追った人と残した人 河合 仁志

西日本新聞 オピニオン面 河合 仁志

 NHKのアナウンサーだった故宮澤信雄さん(2012年に76歳で死去)が、熊本県衛生研究所の元職員松島義一さん(故人)からある資料を入手したのは1971年4月のことだ。60~62年に熊本県が不知火海沿岸住民約2700人を対象に実施しまとめた「毛髪水銀検査成績書」。そこには一人一人の毛髪に含まれる水銀量が、住所・氏名・性別・年齢・毛髪の採取月日とともに一覧表で記されていた。

 政府が68年に公害認定した水俣病は、メチル水銀に汚染された魚介類を多食することで発症した。どれだけの水銀を取り込んだかは、毛髪によって判断することができた。

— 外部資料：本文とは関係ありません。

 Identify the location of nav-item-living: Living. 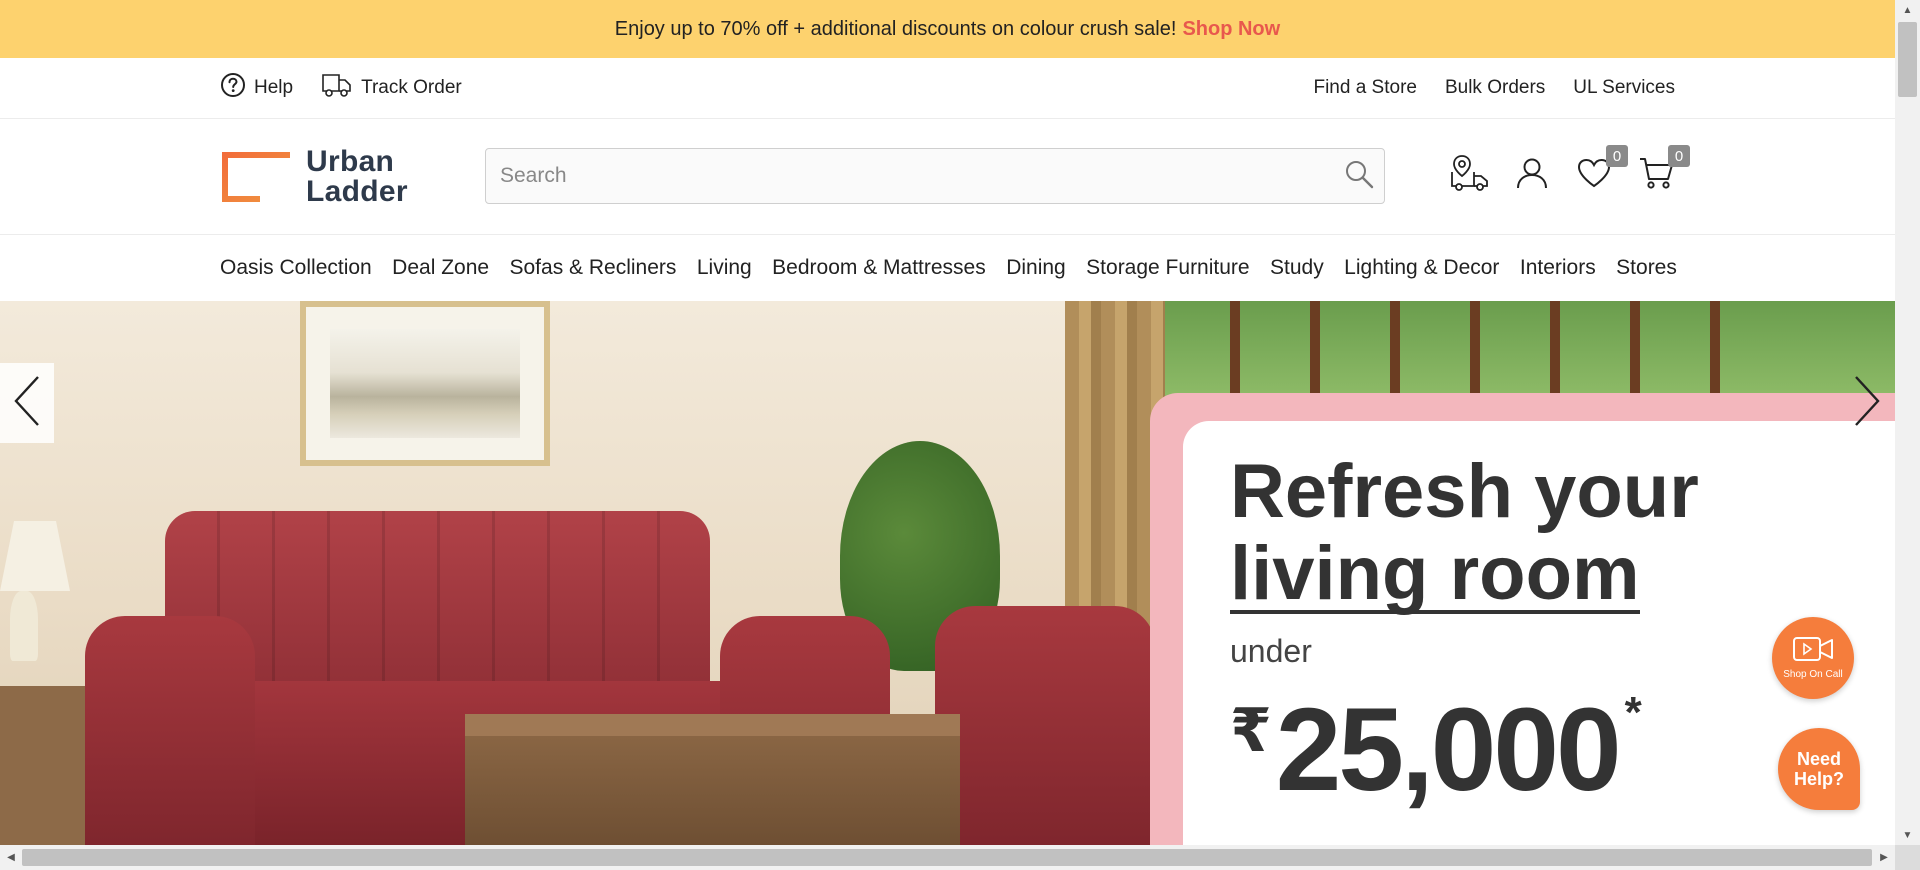
(724, 268). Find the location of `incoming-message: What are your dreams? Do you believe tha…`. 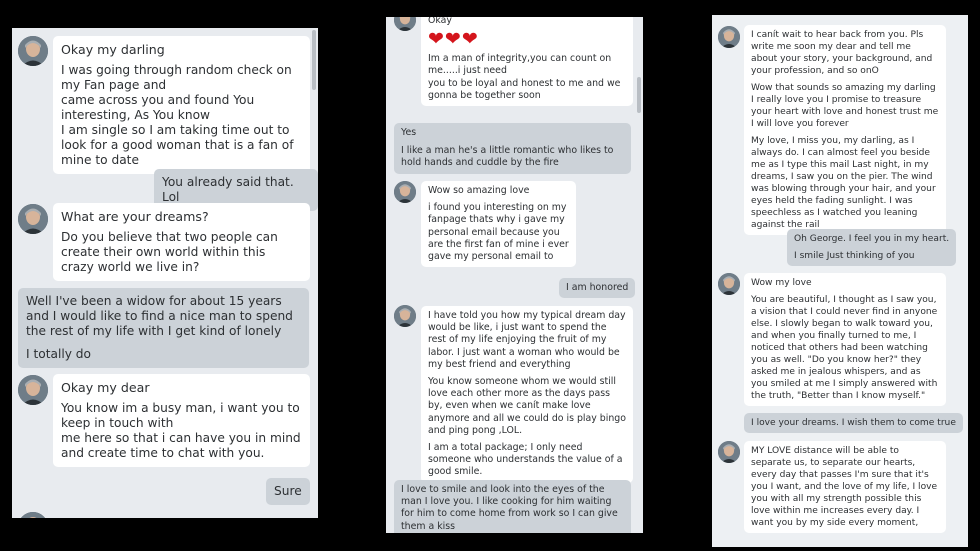

incoming-message: What are your dreams? Do you believe tha… is located at coordinates (182, 242).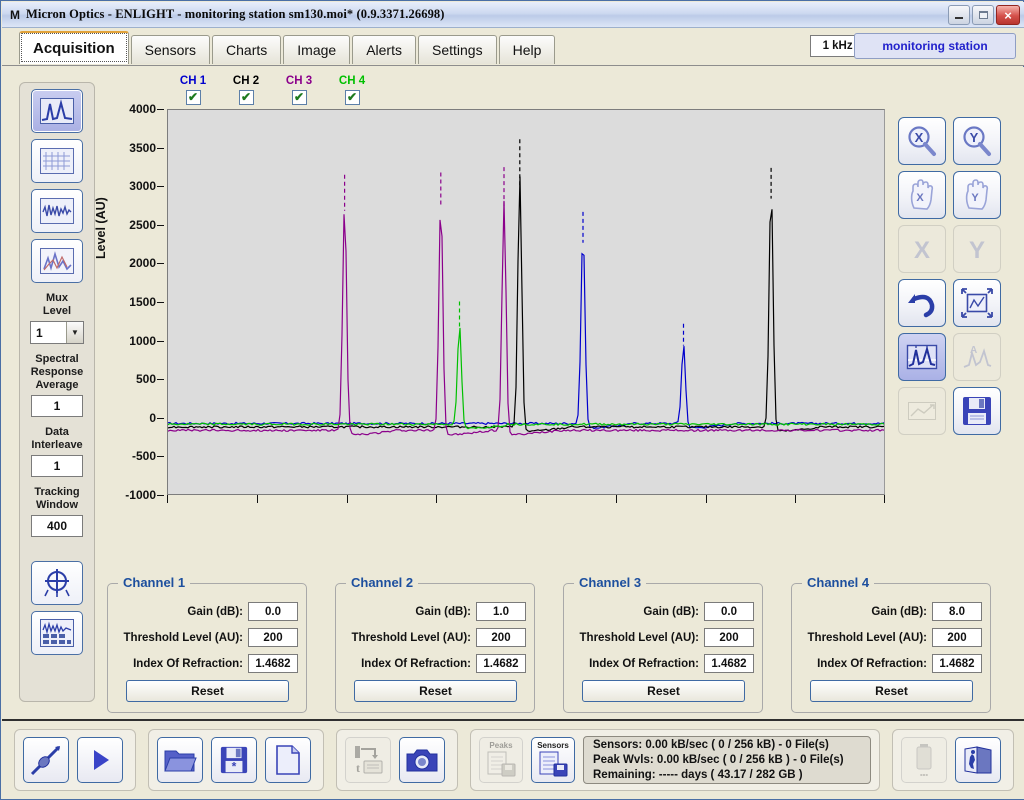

 「心がおどった」。著書「水俣病事件四十年」に、宮澤さんは追い求めた資料を目にした時の興奮ぶりを記している。当時、熊本放送局勤務の傍ら、被害者支援に取り組んでいた。故川本輝夫さんら未認定の患者たちが認定を求め、国に行政不服審査を請求していたのもこの頃だ。

 一覧表は、川本さんたちの患者認定に有利に働き、水俣病の被害拡大を示す貴重なデータとして事件史にその名を刻む。それでも、宮澤さんは「遅きに失した」と悔やんだ。既に亡くなっていた人が少なくなかったからだ。

 宮澤さんが発見するまで、熊本県は成績書の存在を否定し続けた。「公害補償と関連があるので慎重を要する」。認定患者かどうかを実質的に判断する審査会に県が伝えた方針が、成績書を「ない」ことにした背景を物語る。高度成長期、化学企業チッソを優先する県の姿勢が住民の健康被害を放置した、とされる。

 71年と言えば、日本に初めて国立公文書館が設立された年でもある。情報公開制度や公文書管理法が整備されるのは、30年ほどたった平成の時代になってから。それまでは、宮澤さんのような個人の努力なしに、こうした文書の発掘は困難だっただろう。

 宮澤さんの追跡から半世紀がたとうとしている。それなのに、水俣病と同様、不都合な真実を覆い隠すためなのか、「消える公文書」が後を絶たない。整備されたはずの法律や制度の下で改ざんや隠蔽(いんぺい)、加工や記載漏れといった事態が次々と明るみに出る。公文書を扱う官僚たちによる首相や政権中枢への「忖度(そんたく)」が、たびたび指摘されている。

 「(成績書が)何らかの形で生かされないかと思っていた」。宮澤さんに資料を託した松島さんはこう語ったという。隠さなければいけないような仕事はしていない-。行政マンとしての誇りが、そう言わせたのかもしれない。